Source data
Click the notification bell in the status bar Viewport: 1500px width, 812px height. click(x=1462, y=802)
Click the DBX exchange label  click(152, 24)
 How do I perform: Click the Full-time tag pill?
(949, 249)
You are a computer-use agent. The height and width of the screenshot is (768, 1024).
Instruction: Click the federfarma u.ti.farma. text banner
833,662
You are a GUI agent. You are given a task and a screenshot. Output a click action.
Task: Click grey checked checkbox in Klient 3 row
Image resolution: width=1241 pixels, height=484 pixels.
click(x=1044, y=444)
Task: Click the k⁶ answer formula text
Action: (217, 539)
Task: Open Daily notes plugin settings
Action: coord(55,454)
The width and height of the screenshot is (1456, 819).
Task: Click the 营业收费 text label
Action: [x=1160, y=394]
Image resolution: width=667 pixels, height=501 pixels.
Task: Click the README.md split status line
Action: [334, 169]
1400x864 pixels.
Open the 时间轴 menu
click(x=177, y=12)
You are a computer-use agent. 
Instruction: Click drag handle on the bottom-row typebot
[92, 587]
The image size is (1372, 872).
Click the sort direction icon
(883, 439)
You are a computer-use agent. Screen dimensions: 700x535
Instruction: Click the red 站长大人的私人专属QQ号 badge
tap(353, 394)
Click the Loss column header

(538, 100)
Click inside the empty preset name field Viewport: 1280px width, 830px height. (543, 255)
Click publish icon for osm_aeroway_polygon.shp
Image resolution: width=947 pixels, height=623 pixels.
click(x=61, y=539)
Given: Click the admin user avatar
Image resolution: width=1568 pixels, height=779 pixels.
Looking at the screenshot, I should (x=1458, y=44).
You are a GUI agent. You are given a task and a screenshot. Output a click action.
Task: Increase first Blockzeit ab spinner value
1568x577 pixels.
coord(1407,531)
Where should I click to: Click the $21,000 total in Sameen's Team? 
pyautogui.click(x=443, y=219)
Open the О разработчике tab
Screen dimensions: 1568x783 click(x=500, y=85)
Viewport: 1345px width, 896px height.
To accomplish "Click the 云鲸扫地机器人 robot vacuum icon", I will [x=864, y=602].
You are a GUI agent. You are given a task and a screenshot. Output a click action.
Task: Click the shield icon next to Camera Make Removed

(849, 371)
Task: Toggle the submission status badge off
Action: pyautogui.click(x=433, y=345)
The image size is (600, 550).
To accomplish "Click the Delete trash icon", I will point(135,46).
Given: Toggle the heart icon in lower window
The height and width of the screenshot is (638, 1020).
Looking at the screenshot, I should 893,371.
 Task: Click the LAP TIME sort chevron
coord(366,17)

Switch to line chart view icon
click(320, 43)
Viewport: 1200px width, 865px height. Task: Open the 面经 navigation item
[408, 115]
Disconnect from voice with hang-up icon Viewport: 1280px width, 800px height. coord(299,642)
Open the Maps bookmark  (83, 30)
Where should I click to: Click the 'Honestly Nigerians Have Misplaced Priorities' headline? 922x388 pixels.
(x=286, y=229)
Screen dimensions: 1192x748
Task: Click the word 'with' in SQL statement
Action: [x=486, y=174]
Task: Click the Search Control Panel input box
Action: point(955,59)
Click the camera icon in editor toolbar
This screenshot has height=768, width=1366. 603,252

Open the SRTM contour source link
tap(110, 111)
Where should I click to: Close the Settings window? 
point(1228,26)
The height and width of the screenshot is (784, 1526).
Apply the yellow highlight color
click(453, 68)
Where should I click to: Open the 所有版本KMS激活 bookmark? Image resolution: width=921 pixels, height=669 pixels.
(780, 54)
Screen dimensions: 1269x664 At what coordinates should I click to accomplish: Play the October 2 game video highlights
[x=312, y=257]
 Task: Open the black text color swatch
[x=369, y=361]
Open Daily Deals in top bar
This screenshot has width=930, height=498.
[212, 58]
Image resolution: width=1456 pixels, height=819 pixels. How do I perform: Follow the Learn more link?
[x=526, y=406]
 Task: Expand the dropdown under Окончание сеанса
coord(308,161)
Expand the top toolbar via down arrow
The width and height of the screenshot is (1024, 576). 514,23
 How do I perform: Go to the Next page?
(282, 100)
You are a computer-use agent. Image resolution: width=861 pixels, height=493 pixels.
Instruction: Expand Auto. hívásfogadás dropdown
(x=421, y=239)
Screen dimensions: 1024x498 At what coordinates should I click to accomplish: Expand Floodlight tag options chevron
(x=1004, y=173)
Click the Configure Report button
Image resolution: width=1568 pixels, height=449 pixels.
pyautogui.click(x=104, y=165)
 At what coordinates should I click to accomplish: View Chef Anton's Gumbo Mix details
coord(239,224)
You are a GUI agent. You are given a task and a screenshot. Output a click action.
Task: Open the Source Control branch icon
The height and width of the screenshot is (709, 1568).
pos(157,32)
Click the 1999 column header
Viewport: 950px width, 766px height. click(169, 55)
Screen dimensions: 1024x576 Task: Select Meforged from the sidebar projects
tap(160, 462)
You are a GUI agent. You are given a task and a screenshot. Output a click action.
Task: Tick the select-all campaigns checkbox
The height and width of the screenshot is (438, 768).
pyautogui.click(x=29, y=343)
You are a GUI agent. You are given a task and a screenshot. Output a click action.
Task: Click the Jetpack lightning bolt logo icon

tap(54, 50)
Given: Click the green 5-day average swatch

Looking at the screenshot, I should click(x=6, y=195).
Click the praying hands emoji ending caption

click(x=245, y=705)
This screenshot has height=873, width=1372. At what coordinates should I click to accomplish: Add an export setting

» **Brief**
Rewrite all of the records with "GUI agent" replaced by "interface agent" everywhere it occurs, and keep every other part unchanged.

» **Result**
Click the notification bell in the status bar Viewport: 1500px width, 812px height. click(x=1462, y=802)
Click the DBX exchange label  click(152, 24)
 How do I perform: Click the Full-time tag pill?
(949, 249)
You are a computer-use agent. The height and width of the screenshot is (768, 1024).
Instruction: Click the federfarma u.ti.farma. text banner
833,662
You are a interface agent. You are given a task and a screenshot. Output a click action.
Task: Click grey checked checkbox in Klient 3 row
Image resolution: width=1241 pixels, height=484 pixels.
click(x=1044, y=444)
Task: Click the k⁶ answer formula text
Action: (217, 539)
Task: Open Daily notes plugin settings
Action: coord(55,454)
The width and height of the screenshot is (1456, 819).
Task: Click the 营业收费 text label
Action: [x=1160, y=394]
Image resolution: width=667 pixels, height=501 pixels.
Task: Click the README.md split status line
Action: [334, 169]
1400x864 pixels.
Open the 时间轴 menu
click(x=177, y=12)
You are a computer-use agent. 
Instruction: Click drag handle on the bottom-row typebot
[92, 587]
The image size is (1372, 872).
Click the sort direction icon
(883, 439)
You are a computer-use agent. Screen dimensions: 700x535
Instruction: Click the red 站长大人的私人专属QQ号 badge
tap(353, 394)
Click the Loss column header

(538, 100)
Click inside the empty preset name field Viewport: 1280px width, 830px height. (543, 255)
Click publish icon for osm_aeroway_polygon.shp
Image resolution: width=947 pixels, height=623 pixels.
click(x=61, y=539)
Given: Click the admin user avatar
Image resolution: width=1568 pixels, height=779 pixels.
Looking at the screenshot, I should (x=1458, y=44).
You are a interface agent. You are given a task and a screenshot. Output a click action.
Task: Increase first Blockzeit ab spinner value
1568x577 pixels.
coord(1407,531)
Where should I click to: Click the $21,000 total in Sameen's Team? 
pyautogui.click(x=443, y=219)
Open the О разработчике tab
Screen dimensions: 1568x783 click(x=500, y=85)
Viewport: 1345px width, 896px height.
To accomplish "Click the 云鲸扫地机器人 robot vacuum icon", I will [x=864, y=602].
You are a interface agent. You are given a task and a screenshot. Output a click action.
Task: Click the shield icon next to Camera Make Removed

(849, 371)
Task: Toggle the submission status badge off
Action: pyautogui.click(x=433, y=345)
The image size is (600, 550).
To accomplish "Click the Delete trash icon", I will point(135,46).
Given: Toggle the heart icon in lower window
The height and width of the screenshot is (638, 1020).
Looking at the screenshot, I should 893,371.
 Task: Click the LAP TIME sort chevron
coord(366,17)

Switch to line chart view icon
click(320, 43)
Viewport: 1200px width, 865px height. Task: Open the 面经 navigation item
[408, 115]
Disconnect from voice with hang-up icon Viewport: 1280px width, 800px height. coord(299,642)
Open the Maps bookmark  (83, 30)
Where should I click to: Click the 'Honestly Nigerians Have Misplaced Priorities' headline? 922x388 pixels.
(x=286, y=229)
Screen dimensions: 1192x748
Task: Click the word 'with' in SQL statement
Action: [x=486, y=174]
Task: Click the Search Control Panel input box
Action: point(955,59)
Click the camera icon in editor toolbar
This screenshot has height=768, width=1366. 603,252

Open the SRTM contour source link
tap(110, 111)
Where should I click to: Close the Settings window? 
point(1228,26)
The height and width of the screenshot is (784, 1526).
Apply the yellow highlight color
click(453, 68)
Where should I click to: Open the 所有版本KMS激活 bookmark? Image resolution: width=921 pixels, height=669 pixels.
(780, 54)
Screen dimensions: 1269x664 At what coordinates should I click to accomplish: Play the October 2 game video highlights
[x=312, y=257]
 Task: Open the black text color swatch
[x=369, y=361]
Open Daily Deals in top bar
This screenshot has width=930, height=498.
[212, 58]
Image resolution: width=1456 pixels, height=819 pixels. How do I perform: Follow the Learn more link?
[x=526, y=406]
 Task: Expand the dropdown under Окончание сеанса
coord(308,161)
Expand the top toolbar via down arrow
The width and height of the screenshot is (1024, 576). 514,23
 How do I perform: Go to the Next page?
(282, 100)
You are a computer-use agent. Image resolution: width=861 pixels, height=493 pixels.
Instruction: Expand Auto. hívásfogadás dropdown
(x=421, y=239)
Screen dimensions: 1024x498 At what coordinates should I click to accomplish: Expand Floodlight tag options chevron
(x=1004, y=173)
Click the Configure Report button
Image resolution: width=1568 pixels, height=449 pixels.
pyautogui.click(x=104, y=165)
 At what coordinates should I click to accomplish: View Chef Anton's Gumbo Mix details
coord(239,224)
You are a interface agent. You are given a task and a screenshot. Output a click action.
Task: Open the Source Control branch icon
The height and width of the screenshot is (709, 1568).
pos(157,32)
Click the 1999 column header
Viewport: 950px width, 766px height. click(169, 55)
Screen dimensions: 1024x576 Task: Select Meforged from the sidebar projects
tap(160, 462)
You are a interface agent. You are given a task and a screenshot. Output a click action.
Task: Tick the select-all campaigns checkbox
The height and width of the screenshot is (438, 768).
pyautogui.click(x=29, y=343)
You are a interface agent. You are given a task and a screenshot. Output a click action.
Task: Click the Jetpack lightning bolt logo icon

tap(54, 50)
Given: Click the green 5-day average swatch

Looking at the screenshot, I should click(x=6, y=195).
Click the praying hands emoji ending caption

click(x=245, y=705)
This screenshot has height=873, width=1372. At what coordinates should I click to accomplish: Add an export setting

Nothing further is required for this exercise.